On Mon, 27 Apr 2009 18:36:55 -0400, Sean Kelly <[email protected]> wrote:

== Quote from Andrei Alexandrescu ([email protected])'s article
For the same reason, C accepts enum X { a, b, } but not ,a ,b.
Mechanically generating enum values is easier if each value has a
trailing comma.

This has always seemed weird to me.  C doesn't accept a trailing comma
in function parameter lists.  I don't mind it accepting commas in enum
blocks mostly because leaving a trailing comma in multi-line blocks
can mean a smaller diff if I want to append new elements to the block
later, but it certainly isn't sufficient to justify the syntax IMO.

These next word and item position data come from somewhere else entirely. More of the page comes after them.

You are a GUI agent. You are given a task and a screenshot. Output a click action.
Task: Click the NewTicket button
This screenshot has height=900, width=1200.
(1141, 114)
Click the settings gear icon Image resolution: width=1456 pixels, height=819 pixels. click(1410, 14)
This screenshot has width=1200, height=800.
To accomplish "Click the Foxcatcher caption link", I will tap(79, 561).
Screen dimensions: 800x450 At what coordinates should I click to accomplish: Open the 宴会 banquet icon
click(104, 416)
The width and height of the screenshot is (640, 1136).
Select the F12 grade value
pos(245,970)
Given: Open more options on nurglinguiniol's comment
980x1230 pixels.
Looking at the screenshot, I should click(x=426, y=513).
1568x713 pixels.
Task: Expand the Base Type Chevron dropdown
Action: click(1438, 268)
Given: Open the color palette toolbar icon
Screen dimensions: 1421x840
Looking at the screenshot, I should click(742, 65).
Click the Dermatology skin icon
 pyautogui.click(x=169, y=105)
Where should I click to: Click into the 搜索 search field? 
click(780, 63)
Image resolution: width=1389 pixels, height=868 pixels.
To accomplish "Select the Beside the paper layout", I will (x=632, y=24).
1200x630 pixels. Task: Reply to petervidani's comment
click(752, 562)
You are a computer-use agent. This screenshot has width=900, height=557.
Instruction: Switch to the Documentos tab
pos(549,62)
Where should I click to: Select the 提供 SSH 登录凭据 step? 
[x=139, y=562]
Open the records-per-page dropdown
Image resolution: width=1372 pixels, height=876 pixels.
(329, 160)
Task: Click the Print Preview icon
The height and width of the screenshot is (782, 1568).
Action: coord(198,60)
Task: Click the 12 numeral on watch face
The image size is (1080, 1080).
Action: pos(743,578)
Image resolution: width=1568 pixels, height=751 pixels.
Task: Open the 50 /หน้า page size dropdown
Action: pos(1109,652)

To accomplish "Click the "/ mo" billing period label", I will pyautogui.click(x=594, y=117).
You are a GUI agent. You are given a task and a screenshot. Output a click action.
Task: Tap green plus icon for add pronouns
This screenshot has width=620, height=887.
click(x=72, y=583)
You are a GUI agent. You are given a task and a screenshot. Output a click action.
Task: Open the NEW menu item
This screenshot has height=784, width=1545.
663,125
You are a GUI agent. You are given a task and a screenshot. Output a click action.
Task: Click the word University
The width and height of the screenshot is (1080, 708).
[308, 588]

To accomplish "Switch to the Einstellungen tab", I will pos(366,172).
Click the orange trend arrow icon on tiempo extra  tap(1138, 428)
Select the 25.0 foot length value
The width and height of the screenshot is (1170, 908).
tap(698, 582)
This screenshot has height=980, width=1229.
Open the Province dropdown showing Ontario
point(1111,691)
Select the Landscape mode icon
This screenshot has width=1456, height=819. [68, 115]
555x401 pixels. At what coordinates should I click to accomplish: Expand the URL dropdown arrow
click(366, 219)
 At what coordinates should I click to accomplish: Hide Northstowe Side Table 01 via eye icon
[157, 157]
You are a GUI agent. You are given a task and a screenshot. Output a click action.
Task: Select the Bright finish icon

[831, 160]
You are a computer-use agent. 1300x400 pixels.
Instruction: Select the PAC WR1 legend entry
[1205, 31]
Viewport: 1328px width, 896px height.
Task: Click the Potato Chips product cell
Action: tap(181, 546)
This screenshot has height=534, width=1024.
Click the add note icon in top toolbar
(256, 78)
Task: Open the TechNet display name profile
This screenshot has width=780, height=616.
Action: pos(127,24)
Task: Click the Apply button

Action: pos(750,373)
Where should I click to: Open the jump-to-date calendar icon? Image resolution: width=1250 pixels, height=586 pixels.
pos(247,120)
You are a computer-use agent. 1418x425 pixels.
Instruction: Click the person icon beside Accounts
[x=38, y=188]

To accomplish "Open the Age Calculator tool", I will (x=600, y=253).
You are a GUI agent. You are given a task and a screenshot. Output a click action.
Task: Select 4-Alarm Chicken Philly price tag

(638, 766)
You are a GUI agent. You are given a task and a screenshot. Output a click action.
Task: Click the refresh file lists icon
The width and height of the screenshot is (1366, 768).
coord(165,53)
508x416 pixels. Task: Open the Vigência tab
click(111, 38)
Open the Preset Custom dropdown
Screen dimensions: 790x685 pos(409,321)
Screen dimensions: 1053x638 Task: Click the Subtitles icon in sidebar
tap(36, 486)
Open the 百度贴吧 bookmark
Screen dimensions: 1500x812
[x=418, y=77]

You know, this just reminded me of something. What is the purpose of allowing trailing commas in enums in C? mostly for this:

enum {
  val1,
  val2,
#ifdef INCLUDE_VAL_3
  val3
#endif
};

Which would require some weird preprocessor logic for val2 if a trailing comma weren't allowed

But hasn't this behavior been *specifically* frowned upon by Walter due to it's lack of maintainability? In fact, I'd say that except for C portability (which is becoming more and more a moot argument), we could get rid of allowing the comma at the end of the last enum definition. In fact, it would discourage the undesirable behavior of versioning around elements versus versioning around the enum.

I know the argument is over for splitter, but I just thought this was an interesting connection to explore.